(What you need to do) Copy the material again, starting with the line that contains "This screenshot has height=768, width=1408." and going on through the line that contains "(x=841, y=213)". Change "column header" to "table heading", keep everything else the same, and leave out the pictures.

(Excerpted records)
====
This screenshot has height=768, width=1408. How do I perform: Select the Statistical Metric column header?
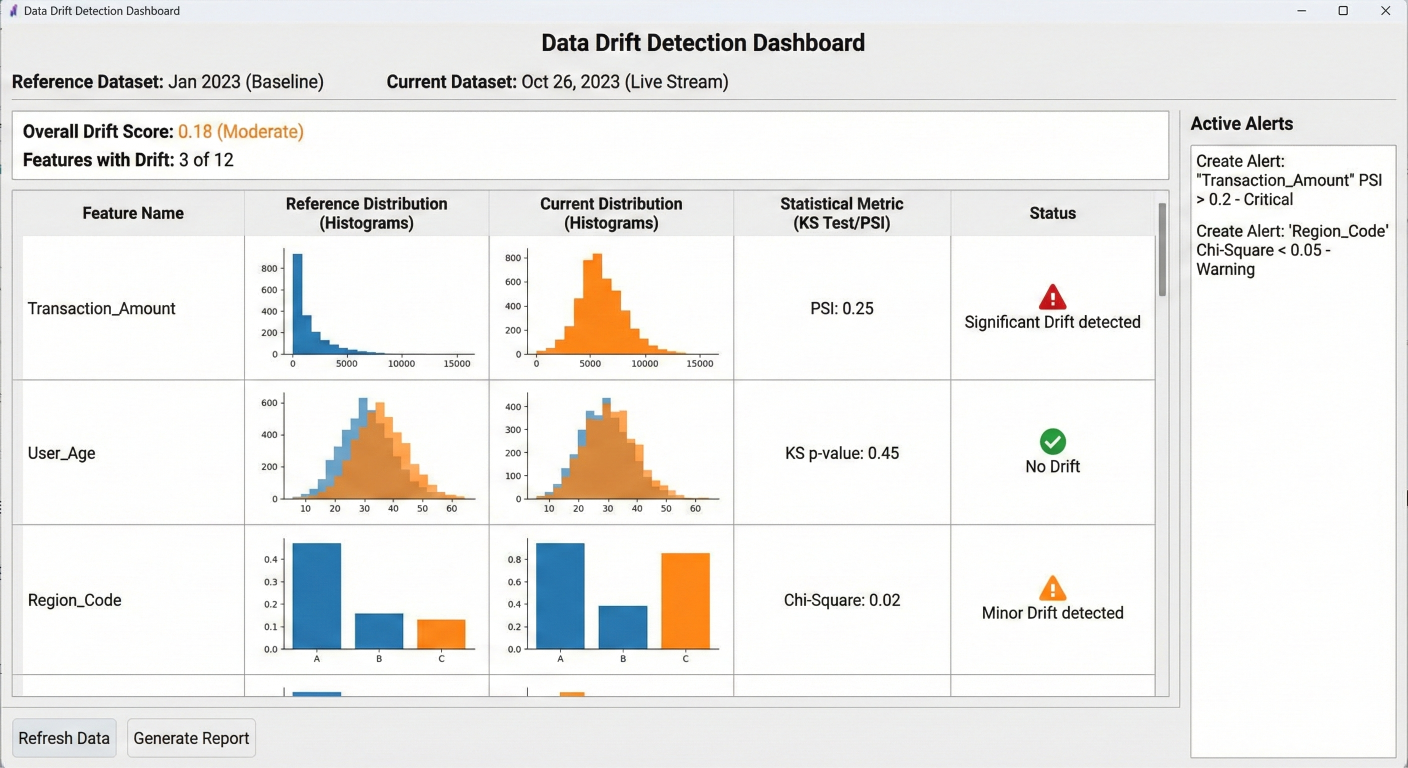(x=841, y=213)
====
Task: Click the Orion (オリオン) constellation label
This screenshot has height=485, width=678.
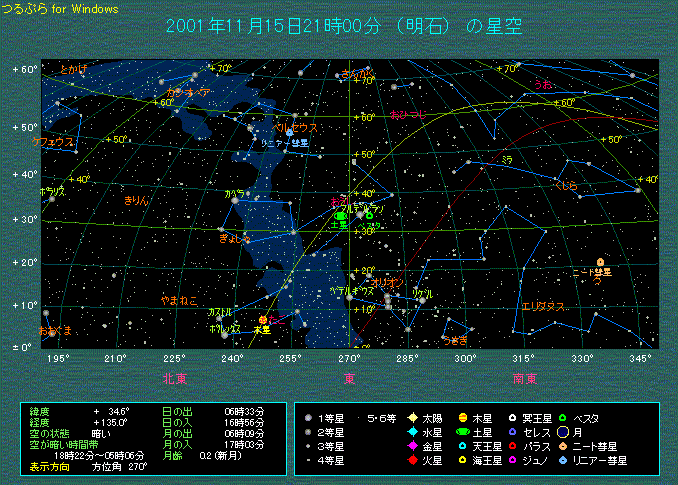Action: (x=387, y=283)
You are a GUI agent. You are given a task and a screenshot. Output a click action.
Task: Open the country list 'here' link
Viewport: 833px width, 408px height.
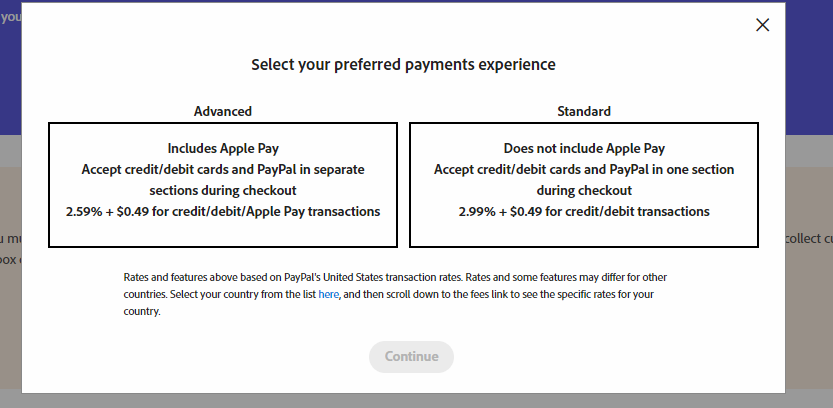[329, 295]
====
(Solution to this exercise)
This screenshot has height=768, width=1408. How do I perform: Select the Statistical Metric table heading?
(x=841, y=213)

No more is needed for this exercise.